Now we look at our third question, given the fact that the search results will not contain all possible matching tweets, can we do something about it ? The answer is yes, but it gets a bit tricky. The idea is that; Of the tweets you have fetched there will be quite a lot of retweets, and chances are that some of the original tweets of these retweets are not in the results downloaded. But each retweet also encodes the entire original tweet object in its JSON representation. So if we pick out these original tweets from retweets then we can augment our results by including the missing original tweets in the result set. We can easily do this as each tweet is assigned a unique ID, thus allowing us to use set functions to pick out only the missing tweets.

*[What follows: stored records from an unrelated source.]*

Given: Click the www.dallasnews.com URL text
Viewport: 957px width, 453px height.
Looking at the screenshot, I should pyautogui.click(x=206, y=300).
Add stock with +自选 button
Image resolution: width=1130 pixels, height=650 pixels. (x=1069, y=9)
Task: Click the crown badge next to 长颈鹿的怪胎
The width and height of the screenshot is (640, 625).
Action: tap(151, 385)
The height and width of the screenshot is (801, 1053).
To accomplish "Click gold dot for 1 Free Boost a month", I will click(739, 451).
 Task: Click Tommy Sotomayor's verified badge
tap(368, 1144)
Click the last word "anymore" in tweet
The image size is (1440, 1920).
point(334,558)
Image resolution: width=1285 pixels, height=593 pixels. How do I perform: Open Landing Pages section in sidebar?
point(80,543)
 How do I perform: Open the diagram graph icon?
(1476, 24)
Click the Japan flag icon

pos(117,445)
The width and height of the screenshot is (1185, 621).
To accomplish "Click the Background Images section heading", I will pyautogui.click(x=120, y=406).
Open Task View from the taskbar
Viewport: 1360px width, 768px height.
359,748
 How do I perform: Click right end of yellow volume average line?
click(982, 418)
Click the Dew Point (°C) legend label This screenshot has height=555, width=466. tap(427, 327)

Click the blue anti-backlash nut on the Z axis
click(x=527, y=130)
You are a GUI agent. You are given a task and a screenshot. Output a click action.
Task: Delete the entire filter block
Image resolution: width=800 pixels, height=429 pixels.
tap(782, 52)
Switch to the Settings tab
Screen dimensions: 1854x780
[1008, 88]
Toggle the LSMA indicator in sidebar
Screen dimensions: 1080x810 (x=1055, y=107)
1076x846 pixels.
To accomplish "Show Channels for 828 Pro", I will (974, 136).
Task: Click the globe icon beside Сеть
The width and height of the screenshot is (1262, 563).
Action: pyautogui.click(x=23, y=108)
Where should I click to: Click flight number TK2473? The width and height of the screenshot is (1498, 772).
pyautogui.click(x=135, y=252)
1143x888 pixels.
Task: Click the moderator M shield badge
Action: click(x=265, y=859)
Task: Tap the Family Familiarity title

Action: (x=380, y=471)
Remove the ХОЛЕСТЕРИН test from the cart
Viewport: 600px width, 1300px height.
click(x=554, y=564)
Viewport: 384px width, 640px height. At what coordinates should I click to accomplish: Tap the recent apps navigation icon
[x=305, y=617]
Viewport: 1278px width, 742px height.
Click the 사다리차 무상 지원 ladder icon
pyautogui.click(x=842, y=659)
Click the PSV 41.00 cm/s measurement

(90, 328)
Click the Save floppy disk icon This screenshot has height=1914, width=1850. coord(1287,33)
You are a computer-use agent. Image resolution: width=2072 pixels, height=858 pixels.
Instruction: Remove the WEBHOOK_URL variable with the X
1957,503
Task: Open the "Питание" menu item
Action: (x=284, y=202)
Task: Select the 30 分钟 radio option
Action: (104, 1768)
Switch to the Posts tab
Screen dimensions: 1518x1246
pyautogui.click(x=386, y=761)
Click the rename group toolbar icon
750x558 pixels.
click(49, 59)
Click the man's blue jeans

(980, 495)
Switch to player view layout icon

This approach is not as complicated as it sounds, and can be easily accomplished in any programming language. I have a working code written in R (not shown here). I leave it as an exercise to the reader to implement it in python or whichever language of his/her choice. From my tests for various search queries , I get anywhere from 2% to 10% more tweets this way, so it’s a worthwhile exercise, and it completes your dataset in that you have all the original tweets of every retweet found in your dataset.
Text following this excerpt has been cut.